虫たちに付けられた様々な名前。
普段は、あまり気にとめることもありませんね。
でも、野外での探検がヒマになったこんな季節は、昆虫たちの名前をゆっくり眺めてみることにしましょう。そこには瑞々しい感覚が煌いていたり、絶妙な「見立て」が潜んでいたり、とても豊かな世界が広がっています。
「虫の名」は、私たちの文化を映す鏡とも言えるものなのです。
今回は、可憐な蝶たちに、いったいどんな名づけがされているのか、日本名(和名)と英語名(英名)をくらべながら楽しんでみましょう。
まずは、和名クジャクチョウ。孔雀の羽の模様からの発想ですね。
そして、英名は、The Peacock。東西の思いがピッタリとシンクロしました。
こちらの英名は、The Comma。

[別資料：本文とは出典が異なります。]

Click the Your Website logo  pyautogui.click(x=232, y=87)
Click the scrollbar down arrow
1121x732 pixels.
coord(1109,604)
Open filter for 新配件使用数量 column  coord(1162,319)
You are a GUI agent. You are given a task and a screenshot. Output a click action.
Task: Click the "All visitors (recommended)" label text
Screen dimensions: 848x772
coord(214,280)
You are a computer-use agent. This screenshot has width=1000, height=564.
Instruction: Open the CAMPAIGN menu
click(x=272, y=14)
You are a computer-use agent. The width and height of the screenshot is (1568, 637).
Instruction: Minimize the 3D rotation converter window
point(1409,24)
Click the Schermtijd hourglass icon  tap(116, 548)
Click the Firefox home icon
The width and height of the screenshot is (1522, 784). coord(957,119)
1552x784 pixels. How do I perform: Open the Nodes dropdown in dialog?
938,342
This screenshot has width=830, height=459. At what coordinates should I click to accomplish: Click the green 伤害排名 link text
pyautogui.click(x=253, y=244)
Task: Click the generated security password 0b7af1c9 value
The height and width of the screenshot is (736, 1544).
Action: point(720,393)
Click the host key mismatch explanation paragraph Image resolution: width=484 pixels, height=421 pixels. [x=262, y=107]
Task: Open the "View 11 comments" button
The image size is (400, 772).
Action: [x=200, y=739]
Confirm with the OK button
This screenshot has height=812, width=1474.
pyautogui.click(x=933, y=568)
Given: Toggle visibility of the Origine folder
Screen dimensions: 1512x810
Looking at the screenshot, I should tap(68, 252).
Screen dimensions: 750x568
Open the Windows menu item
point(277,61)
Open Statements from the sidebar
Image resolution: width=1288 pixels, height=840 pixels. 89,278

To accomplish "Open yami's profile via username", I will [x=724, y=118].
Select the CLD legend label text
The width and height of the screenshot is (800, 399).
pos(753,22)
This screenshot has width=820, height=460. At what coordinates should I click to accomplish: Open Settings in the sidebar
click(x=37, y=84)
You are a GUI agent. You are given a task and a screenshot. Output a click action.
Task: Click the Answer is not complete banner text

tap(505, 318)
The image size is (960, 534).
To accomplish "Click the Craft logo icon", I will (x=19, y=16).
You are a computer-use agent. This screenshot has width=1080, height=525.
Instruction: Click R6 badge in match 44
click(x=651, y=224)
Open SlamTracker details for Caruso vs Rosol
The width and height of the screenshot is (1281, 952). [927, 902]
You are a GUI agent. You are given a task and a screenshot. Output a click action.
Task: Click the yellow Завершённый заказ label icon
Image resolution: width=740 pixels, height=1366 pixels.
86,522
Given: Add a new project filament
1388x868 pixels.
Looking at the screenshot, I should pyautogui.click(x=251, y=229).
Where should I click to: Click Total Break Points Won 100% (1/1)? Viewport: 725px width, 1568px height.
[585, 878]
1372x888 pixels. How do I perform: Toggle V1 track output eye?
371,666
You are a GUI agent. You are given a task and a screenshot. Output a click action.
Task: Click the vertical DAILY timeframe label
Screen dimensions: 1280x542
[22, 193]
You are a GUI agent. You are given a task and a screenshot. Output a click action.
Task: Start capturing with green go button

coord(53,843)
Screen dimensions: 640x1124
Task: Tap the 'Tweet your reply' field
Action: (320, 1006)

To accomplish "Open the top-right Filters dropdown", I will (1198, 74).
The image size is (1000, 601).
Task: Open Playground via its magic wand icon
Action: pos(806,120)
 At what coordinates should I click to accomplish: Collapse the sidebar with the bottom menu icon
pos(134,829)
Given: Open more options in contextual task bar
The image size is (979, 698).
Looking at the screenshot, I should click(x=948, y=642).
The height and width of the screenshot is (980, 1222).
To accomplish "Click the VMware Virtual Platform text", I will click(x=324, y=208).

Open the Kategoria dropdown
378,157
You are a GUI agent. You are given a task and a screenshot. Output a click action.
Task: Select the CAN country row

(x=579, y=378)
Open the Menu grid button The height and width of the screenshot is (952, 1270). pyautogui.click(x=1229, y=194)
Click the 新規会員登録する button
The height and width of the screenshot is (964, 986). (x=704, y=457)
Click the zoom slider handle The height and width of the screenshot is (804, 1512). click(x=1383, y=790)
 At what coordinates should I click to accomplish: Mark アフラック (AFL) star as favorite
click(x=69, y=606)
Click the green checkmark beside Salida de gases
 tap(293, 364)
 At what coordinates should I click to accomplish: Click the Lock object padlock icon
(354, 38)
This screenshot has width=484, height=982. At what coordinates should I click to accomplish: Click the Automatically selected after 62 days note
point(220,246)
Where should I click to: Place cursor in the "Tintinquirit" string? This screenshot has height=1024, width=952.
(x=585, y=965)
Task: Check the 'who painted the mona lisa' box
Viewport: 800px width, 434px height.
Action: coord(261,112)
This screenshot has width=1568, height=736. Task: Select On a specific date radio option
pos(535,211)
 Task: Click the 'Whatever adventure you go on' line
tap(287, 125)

後翅の裏面中央にあるヒゲのような白紋に注目した文字見立てです。
和名は、シータテハといいます。同じく文字見立てですが、アルファベットの「C」を和名に起用するという思い切った命名です(写っているのは右後翅ですが、左後翅だと文句なく「C」の形)。
セセリチョウのセセリは、動詞の「せせる(=小刻みな動作をせわしなく繰り返す)」が語源のようです。確かに、花で吸蜜する様子はそんな感じですね。
英名ではSkipperといいますが、これは、スキップするかのような軽快で素早い飛び方からきているのでしょう。
写真の種類は、和名がギンイチモンジセセリで、英名はThe Silver-lined Skipper。種名レベルの注目点は一致しています。
同じくセセリチョウの仲間の和名アオバセセリです。青緑色の色彩を「青葉」にたとえました。
英名はいくつかあるようですが、そのうちの一つがThe Green Velvet Skipper。アップの写真を見ると、なるほど、ベルベットというのは、質感をうまく表していますね。
こちらは、英名The Large Map Butterfly。翅の裏面の複雑なデザインを地図に見立てました(左の写真、翅を閉じている個体は春型。夏型よりも春型の方が「地図らしさ」が勝っています)。
和名は、サカハチチョウ。翅の表面全面に「逆八の字」を見た大胆な文字見立てです(右の写真は夏型。春型では「八」の字があまりはっきりしません。写真では蝶が逆さを向いているので、「逆八の字」ではなく普通の「八」に見えています)。
おなじみの、和名アオスジアゲハ。
英名は、The Common Bluebottle。
単に「青い筋」で処理してしまった日本語よりも、漆黒の地色に「青い瓶」の幻影を見た英語チームに座布団一枚、といったところでしょうか。
この可憐な蝶の英名は、The Short Tailed Blue。小さな尾状突起と翅の表面の青をダイレクトに表現しました。
一方の和名は、ツバメシジミ。「燕の尾のような突起を持った、蜆のように小さな蝶」ということで、短い名前の中に、鳥と貝を題材にした二つの見立てを潜ませています。
ちなみに、英語でSwallowtailというと、アゲハチョウの仲間を指します。
左は和名ヒメアカタテハで、「お姫様のように小さな(≒可愛い)、赤い、翅を立てている蝶」の意味です。右は和名アカボシゴマダラで、「赤い星のような斑紋のあるごまだら模様の蝶」のこと。
英名は、ヒメアカタテハがThe Painted Lady=お化粧したお嬢さん、アカボシゴマダラがThe Red-ring Circe=赤い輪のキルケー(魔女)。
どちらかというと、英名には気の利いた「人見立て」が多いようです。
薄暗い林で見られる小さなこの蝶は、和名ゴイシシジミ。東洋ならではの命名です。
そして、英名は、The Forest Pierrot=森のピエロ。これもまた、「らしさ」を見事に捉えた人見立ての秀作です。
こちらの和名はアオタテハモドキ。「青い色の、タテハチョウによく似た蝶」の意。歴としたタテハチョウの仲間なのに、なぜか「もどき」と呼ばれているのはちょっとかわいそうな気がします。
英名は、The Blue Pansy。ストレートな花見立てが素敵ですね。
雑木林に住まうこの蝶の和名は、スミナガシ。翅の繊細なデザインを「墨流し模様」にたとえました。
英名は、The Constable。「巡査」を意味する人見立てのようですが、私たち日本人としては、やはり、「墨流し」に一票入れたくなりますね。
ちなみに、この蝶、台湾では流星○蝶(○のところは、虫偏に夾と書き、タテハチョウの仲間を表すようです)と呼ばれます。こちらもまた、和名に負けず劣らず、美しい見立てですね。